Svetlana Aleksievich, in her book Boys in Zinc, collected the crude testimonies of soldiers who returned to their country crazy, disoriented and without a future.

“Afghanistan has cured me. He has freed me from the faith that ours is always correct, that the newspapers and TV tell the truth,” said a soldier from the motorized infantry.

The U.S. occupation, meanwhile, was a backfire, under the pretext of ending the Taliban — beware, no one talked about them before 1994 — and a search-and-destroy order for the former friend Bin Laden.

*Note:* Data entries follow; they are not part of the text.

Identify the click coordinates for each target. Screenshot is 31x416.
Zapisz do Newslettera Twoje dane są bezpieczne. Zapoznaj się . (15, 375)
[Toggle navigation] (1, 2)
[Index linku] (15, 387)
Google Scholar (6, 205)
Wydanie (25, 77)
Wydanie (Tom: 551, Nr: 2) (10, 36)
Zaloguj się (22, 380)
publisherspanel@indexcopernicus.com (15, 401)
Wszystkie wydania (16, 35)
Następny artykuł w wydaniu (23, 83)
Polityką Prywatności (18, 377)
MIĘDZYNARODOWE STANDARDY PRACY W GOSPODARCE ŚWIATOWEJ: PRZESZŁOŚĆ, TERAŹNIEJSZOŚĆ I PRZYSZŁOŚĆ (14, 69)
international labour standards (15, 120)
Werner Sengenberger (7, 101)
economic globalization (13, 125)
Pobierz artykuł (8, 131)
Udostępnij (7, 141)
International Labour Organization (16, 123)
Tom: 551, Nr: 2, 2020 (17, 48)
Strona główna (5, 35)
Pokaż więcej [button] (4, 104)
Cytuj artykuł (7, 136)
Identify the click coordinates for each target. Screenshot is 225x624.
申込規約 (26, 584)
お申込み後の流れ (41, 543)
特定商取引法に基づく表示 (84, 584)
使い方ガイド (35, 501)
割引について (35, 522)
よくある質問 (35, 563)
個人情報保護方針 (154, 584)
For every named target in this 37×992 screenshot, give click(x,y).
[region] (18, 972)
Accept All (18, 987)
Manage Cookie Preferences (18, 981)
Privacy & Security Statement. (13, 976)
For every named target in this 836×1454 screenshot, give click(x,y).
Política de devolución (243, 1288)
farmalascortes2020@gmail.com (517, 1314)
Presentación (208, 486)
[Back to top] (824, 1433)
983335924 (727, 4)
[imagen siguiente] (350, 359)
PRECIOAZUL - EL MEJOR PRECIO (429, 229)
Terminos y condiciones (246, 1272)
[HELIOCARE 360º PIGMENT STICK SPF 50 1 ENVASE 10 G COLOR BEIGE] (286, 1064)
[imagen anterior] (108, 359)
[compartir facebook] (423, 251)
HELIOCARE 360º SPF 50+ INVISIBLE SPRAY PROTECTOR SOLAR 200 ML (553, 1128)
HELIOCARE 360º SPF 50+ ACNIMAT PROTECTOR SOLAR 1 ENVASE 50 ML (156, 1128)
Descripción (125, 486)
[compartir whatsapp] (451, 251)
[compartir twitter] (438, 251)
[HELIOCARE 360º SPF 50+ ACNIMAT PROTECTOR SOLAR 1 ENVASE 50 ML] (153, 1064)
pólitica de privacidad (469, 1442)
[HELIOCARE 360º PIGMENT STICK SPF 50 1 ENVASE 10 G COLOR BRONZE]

They took Afghanistan over in the process.

In summary, in 20 years, the United States has only achieved some armored oases in the capital and an uncontrolled lumpy mess in the provinces, but instead, Afghanistan has consolidated itself as a major producer of heroin and opium, drug trafficking and corruption are the order of the day.

The Biden administration now asks the Taliban government — the devil, more extreme than in the war against the USSR — for permission to remove its troops and collaborators.

Now with two children, a belly, bald, and with the help of a molecule recently approved by the FDA, I see how the United States are falling, and the new birds of prey are pouncing on the Afghans. It turns out their territory is rich in minerals.

I read a Pentagon document called "Afghanistan the ‘Saudi Arabia of lithium,’" causing China to drool like a little boy. They make the cell phones that you and I have. An aggravating factor, China has less disgust at the current insecurity and the weakness of the Afghan legal framework.

Now do you understand why I lost my faith? Why do I look at the enthusiasts with a tender rejection? Only reflection remains as a safeguard and the only antidote, or not even that, as Rubem Fonseca titled one of his crime novels: And from this vain and prostitute world I only wanted a cigar in my hand.